### Source records
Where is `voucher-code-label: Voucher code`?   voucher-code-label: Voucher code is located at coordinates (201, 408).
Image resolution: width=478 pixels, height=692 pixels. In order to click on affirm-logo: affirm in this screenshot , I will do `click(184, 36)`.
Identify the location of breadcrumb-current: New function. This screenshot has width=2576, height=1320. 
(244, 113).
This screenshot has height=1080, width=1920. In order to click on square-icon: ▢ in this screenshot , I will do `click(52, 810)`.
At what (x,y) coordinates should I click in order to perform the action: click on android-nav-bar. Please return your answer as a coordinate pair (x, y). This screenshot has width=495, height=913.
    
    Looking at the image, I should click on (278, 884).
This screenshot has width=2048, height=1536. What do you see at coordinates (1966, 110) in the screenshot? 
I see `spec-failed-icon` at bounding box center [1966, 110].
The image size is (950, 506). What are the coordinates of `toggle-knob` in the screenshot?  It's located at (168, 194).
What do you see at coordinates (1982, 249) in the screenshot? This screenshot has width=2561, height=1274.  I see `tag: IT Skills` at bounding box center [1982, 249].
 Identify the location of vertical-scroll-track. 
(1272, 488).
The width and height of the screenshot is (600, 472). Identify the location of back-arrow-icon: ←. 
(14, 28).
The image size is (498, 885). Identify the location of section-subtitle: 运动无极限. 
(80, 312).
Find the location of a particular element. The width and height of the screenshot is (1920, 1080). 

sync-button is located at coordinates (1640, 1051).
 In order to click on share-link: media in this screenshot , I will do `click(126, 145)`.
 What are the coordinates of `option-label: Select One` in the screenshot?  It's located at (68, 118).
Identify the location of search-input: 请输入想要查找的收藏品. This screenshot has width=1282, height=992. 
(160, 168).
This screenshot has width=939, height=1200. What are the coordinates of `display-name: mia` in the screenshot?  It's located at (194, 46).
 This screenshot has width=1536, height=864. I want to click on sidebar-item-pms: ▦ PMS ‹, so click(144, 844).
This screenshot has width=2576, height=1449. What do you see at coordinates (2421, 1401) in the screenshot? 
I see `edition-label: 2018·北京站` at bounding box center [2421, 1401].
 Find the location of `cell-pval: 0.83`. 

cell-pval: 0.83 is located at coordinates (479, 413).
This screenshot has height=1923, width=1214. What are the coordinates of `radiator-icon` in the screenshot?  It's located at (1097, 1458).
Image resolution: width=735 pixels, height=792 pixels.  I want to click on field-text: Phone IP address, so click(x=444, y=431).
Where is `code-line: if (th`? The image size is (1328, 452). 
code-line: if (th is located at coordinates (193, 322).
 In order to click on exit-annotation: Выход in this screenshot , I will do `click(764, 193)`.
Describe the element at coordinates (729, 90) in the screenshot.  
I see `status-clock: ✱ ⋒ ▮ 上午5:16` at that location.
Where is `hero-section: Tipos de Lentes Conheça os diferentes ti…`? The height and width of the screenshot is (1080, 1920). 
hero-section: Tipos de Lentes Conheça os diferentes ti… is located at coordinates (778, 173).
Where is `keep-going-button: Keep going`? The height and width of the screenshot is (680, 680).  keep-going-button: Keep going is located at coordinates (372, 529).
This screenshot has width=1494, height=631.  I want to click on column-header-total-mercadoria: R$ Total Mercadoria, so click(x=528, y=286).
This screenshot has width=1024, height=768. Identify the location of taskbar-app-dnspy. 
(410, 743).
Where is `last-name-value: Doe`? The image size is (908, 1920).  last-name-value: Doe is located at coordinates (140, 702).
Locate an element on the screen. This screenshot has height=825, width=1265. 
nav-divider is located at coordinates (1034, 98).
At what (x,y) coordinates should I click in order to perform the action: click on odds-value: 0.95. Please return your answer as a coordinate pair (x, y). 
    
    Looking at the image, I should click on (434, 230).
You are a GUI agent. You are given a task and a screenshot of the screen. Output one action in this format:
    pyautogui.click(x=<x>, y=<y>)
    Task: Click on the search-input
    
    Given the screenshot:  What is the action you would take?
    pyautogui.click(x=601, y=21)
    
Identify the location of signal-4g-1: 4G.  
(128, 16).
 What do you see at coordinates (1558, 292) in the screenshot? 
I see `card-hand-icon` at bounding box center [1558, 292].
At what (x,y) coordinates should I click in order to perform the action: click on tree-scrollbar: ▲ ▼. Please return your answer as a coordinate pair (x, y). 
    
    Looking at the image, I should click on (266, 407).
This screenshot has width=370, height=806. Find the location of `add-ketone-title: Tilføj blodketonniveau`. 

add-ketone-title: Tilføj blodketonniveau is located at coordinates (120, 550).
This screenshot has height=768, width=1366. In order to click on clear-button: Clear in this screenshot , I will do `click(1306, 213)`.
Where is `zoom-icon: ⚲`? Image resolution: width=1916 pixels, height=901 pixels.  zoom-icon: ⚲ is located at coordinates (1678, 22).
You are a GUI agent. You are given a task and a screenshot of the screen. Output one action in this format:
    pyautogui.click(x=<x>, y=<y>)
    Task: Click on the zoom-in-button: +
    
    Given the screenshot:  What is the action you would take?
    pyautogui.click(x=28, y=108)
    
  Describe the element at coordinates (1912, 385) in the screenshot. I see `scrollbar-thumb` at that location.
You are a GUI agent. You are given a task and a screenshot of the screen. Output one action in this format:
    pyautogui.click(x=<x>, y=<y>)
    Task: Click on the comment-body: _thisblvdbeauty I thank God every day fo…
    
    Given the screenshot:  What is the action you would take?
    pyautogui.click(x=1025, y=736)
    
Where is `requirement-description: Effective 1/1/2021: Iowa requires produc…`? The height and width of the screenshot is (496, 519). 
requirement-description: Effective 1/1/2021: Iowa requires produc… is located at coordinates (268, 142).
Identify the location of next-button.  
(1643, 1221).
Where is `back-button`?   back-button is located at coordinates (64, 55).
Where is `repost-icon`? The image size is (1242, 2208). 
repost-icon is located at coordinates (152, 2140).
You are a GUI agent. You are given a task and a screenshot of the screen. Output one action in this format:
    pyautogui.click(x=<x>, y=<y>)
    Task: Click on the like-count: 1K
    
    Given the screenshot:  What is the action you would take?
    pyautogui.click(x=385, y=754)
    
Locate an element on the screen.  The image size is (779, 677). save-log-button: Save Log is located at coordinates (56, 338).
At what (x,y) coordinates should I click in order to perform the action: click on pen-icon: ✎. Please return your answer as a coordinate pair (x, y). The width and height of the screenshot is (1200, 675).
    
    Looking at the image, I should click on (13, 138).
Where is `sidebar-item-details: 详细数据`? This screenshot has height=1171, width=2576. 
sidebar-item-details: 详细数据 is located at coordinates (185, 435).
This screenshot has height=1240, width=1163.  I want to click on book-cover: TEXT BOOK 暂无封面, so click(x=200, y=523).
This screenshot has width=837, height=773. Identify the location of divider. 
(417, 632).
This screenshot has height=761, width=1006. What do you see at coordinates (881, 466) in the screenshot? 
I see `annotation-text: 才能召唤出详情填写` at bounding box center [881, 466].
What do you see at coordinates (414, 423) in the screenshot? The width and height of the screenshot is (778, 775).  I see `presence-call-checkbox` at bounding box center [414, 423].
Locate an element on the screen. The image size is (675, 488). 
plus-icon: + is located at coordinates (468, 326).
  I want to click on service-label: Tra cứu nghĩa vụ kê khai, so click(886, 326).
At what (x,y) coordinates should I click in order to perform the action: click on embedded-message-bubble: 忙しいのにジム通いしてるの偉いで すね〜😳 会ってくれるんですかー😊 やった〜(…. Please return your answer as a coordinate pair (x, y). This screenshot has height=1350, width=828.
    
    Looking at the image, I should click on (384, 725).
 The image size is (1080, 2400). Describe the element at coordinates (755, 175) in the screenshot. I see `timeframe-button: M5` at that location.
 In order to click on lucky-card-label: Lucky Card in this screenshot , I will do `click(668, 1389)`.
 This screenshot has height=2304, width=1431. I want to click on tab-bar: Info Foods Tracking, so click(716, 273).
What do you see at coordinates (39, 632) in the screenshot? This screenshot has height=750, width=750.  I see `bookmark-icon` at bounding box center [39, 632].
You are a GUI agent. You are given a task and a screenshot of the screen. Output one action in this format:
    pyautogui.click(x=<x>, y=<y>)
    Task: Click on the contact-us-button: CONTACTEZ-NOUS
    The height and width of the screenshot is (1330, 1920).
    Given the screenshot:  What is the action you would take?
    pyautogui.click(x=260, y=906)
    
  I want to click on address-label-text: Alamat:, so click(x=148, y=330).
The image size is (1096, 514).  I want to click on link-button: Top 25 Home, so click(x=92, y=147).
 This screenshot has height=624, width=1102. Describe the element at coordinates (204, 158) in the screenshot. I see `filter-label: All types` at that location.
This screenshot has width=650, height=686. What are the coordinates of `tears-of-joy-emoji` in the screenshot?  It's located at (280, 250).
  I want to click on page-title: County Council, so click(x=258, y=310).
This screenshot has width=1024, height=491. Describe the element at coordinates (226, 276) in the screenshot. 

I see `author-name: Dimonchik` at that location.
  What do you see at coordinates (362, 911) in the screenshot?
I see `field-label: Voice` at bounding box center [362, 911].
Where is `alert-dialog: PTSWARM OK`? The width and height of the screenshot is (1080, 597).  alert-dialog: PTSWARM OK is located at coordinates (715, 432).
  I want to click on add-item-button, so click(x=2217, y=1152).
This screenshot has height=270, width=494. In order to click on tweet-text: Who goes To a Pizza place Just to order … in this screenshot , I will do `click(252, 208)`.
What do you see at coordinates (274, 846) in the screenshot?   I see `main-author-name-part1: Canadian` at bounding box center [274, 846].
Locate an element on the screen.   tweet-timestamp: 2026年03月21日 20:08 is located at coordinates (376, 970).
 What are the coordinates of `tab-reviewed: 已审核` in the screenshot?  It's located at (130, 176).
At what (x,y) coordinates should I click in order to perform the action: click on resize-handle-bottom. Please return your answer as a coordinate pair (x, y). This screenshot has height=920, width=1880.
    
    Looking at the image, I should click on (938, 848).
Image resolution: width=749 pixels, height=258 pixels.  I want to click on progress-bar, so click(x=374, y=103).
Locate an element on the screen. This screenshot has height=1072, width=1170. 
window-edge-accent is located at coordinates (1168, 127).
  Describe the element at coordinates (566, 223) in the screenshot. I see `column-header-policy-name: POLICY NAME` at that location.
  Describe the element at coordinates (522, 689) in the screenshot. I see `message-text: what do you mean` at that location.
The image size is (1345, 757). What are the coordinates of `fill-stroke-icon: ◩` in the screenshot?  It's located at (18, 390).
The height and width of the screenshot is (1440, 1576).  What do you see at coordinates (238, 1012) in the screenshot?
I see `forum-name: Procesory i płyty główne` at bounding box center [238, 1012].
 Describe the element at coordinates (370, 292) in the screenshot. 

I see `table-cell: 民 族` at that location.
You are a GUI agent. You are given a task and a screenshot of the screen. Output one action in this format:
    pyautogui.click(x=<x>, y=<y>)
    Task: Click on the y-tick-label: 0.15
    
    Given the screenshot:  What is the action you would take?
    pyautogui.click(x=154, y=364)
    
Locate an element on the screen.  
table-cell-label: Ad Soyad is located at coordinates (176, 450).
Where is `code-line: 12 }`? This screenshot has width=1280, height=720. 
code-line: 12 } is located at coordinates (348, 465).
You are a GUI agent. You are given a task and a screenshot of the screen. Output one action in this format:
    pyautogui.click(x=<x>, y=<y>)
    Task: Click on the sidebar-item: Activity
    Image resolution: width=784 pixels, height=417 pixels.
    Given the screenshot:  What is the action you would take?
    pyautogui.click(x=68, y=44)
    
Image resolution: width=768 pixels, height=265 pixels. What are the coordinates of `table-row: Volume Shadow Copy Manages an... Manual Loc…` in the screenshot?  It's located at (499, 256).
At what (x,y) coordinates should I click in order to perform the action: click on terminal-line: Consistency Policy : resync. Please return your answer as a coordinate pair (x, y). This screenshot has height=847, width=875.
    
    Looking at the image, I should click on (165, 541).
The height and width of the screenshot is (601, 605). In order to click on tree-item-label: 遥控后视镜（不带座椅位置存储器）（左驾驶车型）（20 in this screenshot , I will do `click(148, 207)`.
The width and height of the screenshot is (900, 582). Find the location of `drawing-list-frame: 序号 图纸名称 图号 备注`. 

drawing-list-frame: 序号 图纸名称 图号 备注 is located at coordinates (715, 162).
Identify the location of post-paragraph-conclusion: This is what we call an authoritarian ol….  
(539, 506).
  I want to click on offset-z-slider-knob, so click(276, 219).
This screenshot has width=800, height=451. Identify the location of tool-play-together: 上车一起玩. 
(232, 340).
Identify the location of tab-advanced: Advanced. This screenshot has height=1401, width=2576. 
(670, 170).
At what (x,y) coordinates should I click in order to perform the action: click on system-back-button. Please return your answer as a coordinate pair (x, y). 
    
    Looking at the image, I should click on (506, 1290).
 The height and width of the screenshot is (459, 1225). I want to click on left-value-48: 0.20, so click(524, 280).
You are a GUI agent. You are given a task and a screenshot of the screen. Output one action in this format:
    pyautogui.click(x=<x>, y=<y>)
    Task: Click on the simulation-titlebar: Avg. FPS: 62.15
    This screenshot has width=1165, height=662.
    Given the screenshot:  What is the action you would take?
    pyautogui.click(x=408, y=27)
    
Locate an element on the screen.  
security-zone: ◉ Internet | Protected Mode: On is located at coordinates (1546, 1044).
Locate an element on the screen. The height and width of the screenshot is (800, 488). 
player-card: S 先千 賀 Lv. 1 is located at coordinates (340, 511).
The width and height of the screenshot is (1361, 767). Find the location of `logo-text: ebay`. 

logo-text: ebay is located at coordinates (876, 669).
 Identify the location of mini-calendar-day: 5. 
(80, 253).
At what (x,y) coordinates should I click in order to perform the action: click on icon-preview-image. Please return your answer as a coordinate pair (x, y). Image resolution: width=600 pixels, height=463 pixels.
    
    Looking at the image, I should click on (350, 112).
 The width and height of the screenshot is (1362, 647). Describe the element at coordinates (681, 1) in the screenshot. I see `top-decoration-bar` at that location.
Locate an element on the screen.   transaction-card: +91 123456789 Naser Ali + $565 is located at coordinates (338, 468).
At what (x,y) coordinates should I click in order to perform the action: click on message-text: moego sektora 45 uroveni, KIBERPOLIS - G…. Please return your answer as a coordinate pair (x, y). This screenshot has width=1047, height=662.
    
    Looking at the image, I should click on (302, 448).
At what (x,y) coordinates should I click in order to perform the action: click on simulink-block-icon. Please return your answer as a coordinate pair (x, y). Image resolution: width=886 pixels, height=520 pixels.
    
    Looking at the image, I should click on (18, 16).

### Job item
Quote the entries verbatim, between the line that contains "has width=495, height=913." and the line that contains "The image size is (950, 506).", inclusive.

### Written solution
At what (x,y) coordinates should I click in order to perform the action: click on android-nav-bar. Please return your answer as a coordinate pair (x, y). This screenshot has width=495, height=913.
    
    Looking at the image, I should click on (278, 884).
This screenshot has width=2048, height=1536. What do you see at coordinates (1966, 110) in the screenshot? 
I see `spec-failed-icon` at bounding box center [1966, 110].
The image size is (950, 506). What are the coordinates of `toggle-knob` in the screenshot?  It's located at (168, 194).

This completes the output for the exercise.